[Collection entries]
-------------------------
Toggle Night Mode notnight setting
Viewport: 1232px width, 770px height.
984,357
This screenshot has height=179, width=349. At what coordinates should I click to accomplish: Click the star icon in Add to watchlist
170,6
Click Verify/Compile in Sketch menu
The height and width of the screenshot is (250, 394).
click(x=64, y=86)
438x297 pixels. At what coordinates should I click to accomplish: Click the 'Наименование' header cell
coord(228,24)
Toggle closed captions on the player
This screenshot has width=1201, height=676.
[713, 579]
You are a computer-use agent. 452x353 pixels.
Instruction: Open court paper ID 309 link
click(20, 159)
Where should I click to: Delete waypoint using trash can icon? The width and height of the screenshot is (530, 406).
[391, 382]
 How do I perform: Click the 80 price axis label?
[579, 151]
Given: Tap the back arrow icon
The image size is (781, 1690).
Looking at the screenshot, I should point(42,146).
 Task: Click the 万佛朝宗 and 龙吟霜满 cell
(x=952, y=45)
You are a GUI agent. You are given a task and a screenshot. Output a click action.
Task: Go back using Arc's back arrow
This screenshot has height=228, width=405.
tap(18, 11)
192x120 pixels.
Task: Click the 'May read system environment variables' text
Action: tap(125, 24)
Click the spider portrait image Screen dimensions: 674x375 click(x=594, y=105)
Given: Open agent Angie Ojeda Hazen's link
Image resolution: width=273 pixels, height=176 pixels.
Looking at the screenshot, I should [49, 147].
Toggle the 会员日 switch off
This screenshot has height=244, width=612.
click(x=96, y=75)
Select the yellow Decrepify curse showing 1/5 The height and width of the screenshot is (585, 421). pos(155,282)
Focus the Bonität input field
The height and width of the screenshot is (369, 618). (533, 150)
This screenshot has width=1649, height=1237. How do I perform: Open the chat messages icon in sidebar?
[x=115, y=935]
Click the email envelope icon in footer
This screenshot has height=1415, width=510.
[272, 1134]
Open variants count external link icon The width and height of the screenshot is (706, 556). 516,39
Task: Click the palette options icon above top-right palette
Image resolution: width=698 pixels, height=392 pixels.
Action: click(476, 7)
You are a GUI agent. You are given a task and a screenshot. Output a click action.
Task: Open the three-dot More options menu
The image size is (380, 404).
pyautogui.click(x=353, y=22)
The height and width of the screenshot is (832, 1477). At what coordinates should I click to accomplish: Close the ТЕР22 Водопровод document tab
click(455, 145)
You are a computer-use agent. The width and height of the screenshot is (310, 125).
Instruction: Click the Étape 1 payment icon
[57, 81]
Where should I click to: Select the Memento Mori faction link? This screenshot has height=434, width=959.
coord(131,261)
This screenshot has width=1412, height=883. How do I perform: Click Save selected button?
-------------------------
GIVEN EXERCISE: Locate every line in the records above that contains the string "agent", treating case as significant, and copy each of those lines.

OUTPUT FOR THIS EXERCISE:
You are a computer-use agent. 452x353 pixels.
You are a GUI agent. You are given a task and a screenshot. Output a click action.
Given: Open agent Angie Ojeda Hazen's link
You are a GUI agent. You are given a task and a screenshot. Output a click action.
You are a computer-use agent. The width and height of the screenshot is (310, 125).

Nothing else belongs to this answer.